Extrait du texte:

Là je m’y regarde, la chose est tentante mais regarder n’est pas forcément voir et occasionnellement je m’insupporte à subir cette lucarne.
Chaos, chaos …
C’est la charge du miroir qui met en avant les défauts et les qualités, son tranchant est l’image fidèle renvoyée, trop fidèle parfois, est-elle fiable seulement ? …
Si tu crains d’être éclairé par tes défauts ta place n’est pas parmi nous …
Connais-toi toi-même et baisse la tête fier Sicambre, de toutes façons on brûlera ce que tu as adoré.
Platon énonce dans le Phédon – je cite - que « mourir au sensible, est une purification qui consiste à séparer le plus possible l'âme du corps, à l'habituer à vivre en elle-même et pour elle-même. Devenir philosophe, c’est s’engager dans un certain mode de vie. Ce n’est pas seulement penser certaines idées comme vraies et d’autres comme fausses, mais c’est choisir de vivre d’une certaine manière, en fonction d’un objectif précis : la séparation de l’âme et du corps, préparation quotidienne à la mort physique et au détachement de l’âme de son enveloppe corporelle ».
Platon nous cite ici le corps et l’âme (conscience, ego, cœur) à ces deux éléments l’alchimiste au travail y inclus de facto l’esprit qui représente l’âme changeante, la psyché humaine (Le souffle vital, le principe créateur spirituel). Alchimie n’est pas chimie et ces flacons, qui contiennent respectivement du sel, du souffre et du Mercure ne désignent pas des états de la matière mais des influences, des principes créateurs. Nature Alchimique.
Le Soufre est un principe actif qui a la capacité de brûler, d’attaquer les métaux. Il est la force solaire qui tente de dominer le chaos de la matière. Une expression de la supériorité transcendantale
Le Mercure est lui le principe passif ayant capacité de rendre les métaux malléables, sécables ou volatils. Il correspond à l’influence lunaire : La matière qui se créée et se dissout elle-même selon le principe d’immanence.
Le Sel est le principe qui stabilise, arrête ou harmonise dans le tout les deux principes précédents.

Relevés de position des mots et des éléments
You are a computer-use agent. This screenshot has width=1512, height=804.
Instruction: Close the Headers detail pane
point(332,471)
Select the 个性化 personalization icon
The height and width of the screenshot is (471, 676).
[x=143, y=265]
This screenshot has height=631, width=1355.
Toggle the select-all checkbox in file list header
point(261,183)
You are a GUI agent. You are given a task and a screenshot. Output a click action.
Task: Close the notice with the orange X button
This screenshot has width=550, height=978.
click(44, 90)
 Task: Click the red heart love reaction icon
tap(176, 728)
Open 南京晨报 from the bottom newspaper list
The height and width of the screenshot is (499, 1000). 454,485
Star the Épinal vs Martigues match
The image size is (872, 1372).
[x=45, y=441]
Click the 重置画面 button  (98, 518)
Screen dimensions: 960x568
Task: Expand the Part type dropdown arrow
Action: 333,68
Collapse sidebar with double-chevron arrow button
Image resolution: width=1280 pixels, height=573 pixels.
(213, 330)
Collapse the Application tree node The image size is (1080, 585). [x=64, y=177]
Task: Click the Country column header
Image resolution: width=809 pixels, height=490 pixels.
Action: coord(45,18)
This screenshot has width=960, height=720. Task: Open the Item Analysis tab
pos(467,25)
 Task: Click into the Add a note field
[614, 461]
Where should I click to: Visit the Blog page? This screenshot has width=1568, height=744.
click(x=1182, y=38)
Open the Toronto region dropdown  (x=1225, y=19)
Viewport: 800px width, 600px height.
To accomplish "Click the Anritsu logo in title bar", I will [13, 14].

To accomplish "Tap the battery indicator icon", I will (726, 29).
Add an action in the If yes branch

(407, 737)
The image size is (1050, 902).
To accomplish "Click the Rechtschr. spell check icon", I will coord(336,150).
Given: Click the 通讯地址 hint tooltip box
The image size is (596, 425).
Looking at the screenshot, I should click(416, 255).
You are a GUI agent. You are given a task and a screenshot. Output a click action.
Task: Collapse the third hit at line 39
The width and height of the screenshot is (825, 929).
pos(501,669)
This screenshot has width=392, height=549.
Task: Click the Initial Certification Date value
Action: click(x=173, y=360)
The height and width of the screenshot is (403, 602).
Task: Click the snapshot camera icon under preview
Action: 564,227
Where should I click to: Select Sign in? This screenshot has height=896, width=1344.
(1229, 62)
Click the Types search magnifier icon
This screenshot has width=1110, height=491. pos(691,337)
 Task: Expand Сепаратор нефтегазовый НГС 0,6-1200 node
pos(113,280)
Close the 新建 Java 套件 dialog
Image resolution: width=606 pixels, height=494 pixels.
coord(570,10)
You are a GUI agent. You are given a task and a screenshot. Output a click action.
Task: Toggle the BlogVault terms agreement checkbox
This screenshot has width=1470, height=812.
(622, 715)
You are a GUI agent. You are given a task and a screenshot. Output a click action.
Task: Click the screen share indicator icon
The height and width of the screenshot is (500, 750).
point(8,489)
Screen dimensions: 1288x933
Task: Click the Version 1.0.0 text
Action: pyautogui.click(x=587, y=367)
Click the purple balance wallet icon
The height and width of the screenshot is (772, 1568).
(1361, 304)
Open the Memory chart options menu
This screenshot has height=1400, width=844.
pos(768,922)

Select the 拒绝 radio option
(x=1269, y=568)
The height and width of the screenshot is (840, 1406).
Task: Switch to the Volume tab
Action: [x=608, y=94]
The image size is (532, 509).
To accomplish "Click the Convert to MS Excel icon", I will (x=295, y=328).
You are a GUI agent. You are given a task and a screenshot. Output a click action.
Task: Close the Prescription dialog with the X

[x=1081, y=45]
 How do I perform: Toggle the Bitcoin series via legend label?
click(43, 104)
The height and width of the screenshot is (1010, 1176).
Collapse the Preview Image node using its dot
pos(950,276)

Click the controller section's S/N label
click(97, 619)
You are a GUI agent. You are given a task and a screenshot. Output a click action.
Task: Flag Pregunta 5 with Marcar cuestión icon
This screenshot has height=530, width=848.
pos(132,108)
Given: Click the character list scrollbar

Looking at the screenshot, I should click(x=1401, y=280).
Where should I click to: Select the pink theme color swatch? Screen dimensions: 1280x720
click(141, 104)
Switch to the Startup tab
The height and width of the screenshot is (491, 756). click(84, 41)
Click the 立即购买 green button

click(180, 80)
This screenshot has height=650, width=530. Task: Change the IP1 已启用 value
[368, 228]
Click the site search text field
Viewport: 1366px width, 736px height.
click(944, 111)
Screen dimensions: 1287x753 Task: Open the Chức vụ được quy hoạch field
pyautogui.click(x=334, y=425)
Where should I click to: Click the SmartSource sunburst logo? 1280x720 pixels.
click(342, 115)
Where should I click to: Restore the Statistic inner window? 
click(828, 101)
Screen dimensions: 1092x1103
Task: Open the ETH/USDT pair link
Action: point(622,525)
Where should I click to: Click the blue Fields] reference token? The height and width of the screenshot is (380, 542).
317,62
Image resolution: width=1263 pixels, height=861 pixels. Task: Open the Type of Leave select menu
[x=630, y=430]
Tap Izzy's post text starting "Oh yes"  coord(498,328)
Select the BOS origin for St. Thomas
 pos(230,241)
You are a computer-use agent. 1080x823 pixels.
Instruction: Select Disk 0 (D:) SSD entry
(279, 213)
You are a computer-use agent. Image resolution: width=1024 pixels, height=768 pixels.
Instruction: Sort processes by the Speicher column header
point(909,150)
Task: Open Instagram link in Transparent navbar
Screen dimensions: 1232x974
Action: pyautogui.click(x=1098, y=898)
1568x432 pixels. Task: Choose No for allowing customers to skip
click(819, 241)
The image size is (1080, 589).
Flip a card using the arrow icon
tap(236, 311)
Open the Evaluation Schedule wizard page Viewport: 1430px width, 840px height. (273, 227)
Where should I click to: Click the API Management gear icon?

Consigne:
Relevez les trois principes alchimiques que décrit le texte sur le miroir et l'alchimie, en donnant pour chacun le rôle que le texte lui attribue. Ces lignes n'ont aucun lien avec le texte.

Réponse:
- Le Soufre : principe actif, capable de brûler et d'attaquer les métaux.
- Le Mercure : principe passif, capable de rendre les métaux malléables, sécables ou volatils.
- Le Sel : principe qui stabilise, arrête ou harmonise les deux autres principes.